Here's a simple example:

class GraphCypherQAChainAux(GraphCypherQAChain):
    def _call(
        self,
        inputs: Dict[str, Any],
        run_manager: Optional[CallbackManagerForChainRun] = None,
    ) -> Dict[str, Any]:
        """Generate Cypher statement, use it to look up in the database and answer the question."""
        _run_manager = run_manager or CallbackManagerForChainRun.get_noop_manager()
        callbacks = _run_manager.get_child()
        question = inputs[self.input_key]

        intermediate_steps: List = []

        generated_cypher = self.cypher_generation_chain.run(
            {"question": question, "schema": self.graph_schema, "examples": inputs["examples"]}, callbacks=callbacks
        )

        # Extract Cypher code if it is wrapped in backticks
        generated_cypher = extract_cypher(generated_cypher)

        # Correct Cypher query if enabled
        if self.cypher_query_corrector:
            generated_cypher = self.cypher_query_corrector(generated_cypher)

        _run_manager.on_text("Generated Cypher:", end="\n", verbose=self.verbose)
        _run_manager.on_text(
            generated_cypher, color="green", end="\n", verbose=self.verbose
        )

        intermediate_steps.append({"query": generated_cypher})

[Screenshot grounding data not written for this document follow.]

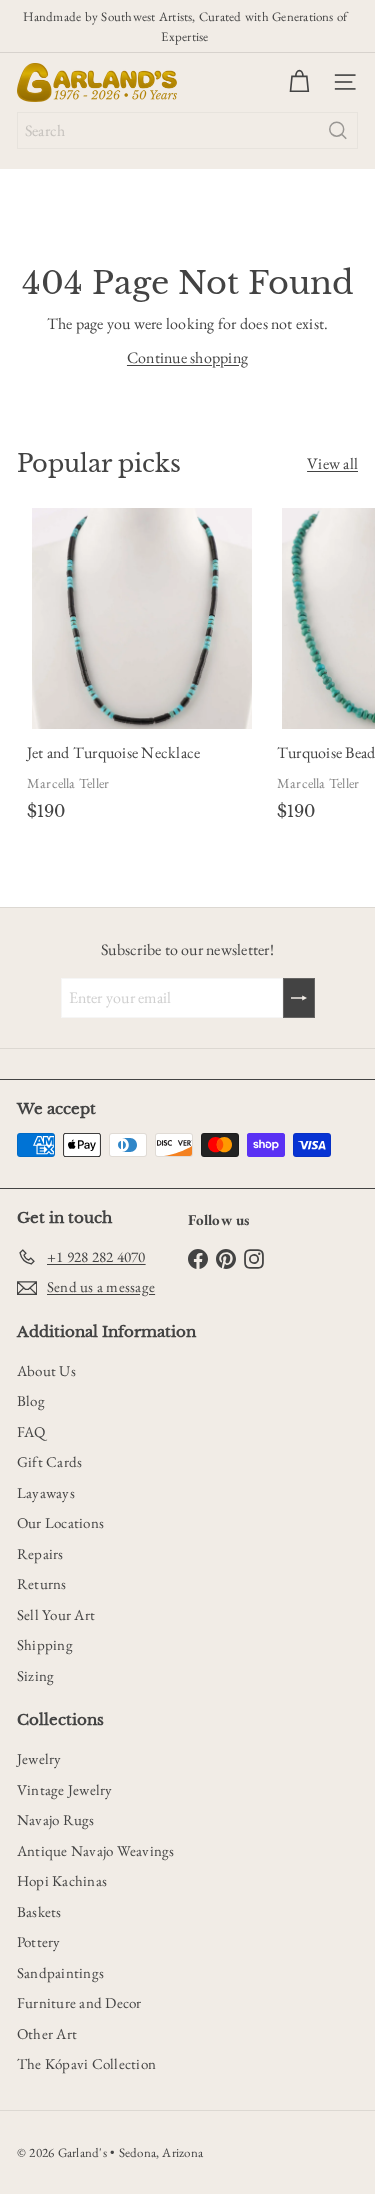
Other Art (47, 2033)
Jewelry (39, 1758)
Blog (31, 1400)
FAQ (31, 1431)
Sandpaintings (60, 1972)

        # Retrieve and limit the number of results
        # Generated Cypher can be null if query corrector identifies an invalid schema
        if generated_cypher:
            context = self.graph.query(generated_cypher)[: self.top_k]
        else:
            context = []

        if self.return_direct:
            final_result = context
        else:
            _run_manager.on_text("Full Context:", end="\n", verbose=self.verbose)
            _run_manager.on_text(
                str(context), color="green", end="\n", verbose=self.verbose
            )

            intermediate_steps.append({"context": context})

            result = self.qa_chain(
                {"question": question, "context": context},
                callbacks=callbacks,
            )
            final_result = result[self.qa_chain.output_key]

        chain_result: Dict[str, Any] = {self.output_key: final_result}
        if self.return_intermediate_steps:
            chain_result[INTERMEDIATE_STEPS_KEY] = intermediate_steps

        return chain_result

And here is how you can use it:

CYPHER_QA_TEMPLATE = """

        You're an AI cook formulating Cypher statements to navigate through a recipe database.

        Schema: {schema}

        Examples: {examples}

        Question: {question}

        """

CYPHER_GENERATION_PROMPT = PromptTemplate(
    input_variables=["schema", "examples", "question"],
    template=CYPHER_QA_TEMPLATE)

chain = GraphCypherQAChainAux.from_llm(
    graph=graph, llm=model, verbose=True, validate_cypher=True,
    cypher_prompt=CYPHER_GENERATION_PROMPT, input_key="question")

res = chain.invoke({"examples": examples, "question": question})

Take into account that I didn't include the schema because the original _call method already gets it.

Please give me your feedback on this.

I ended up doing something similar to get it working to be able to generate sparql. I am also working with TTL file so you would also need to override RdfGraph class.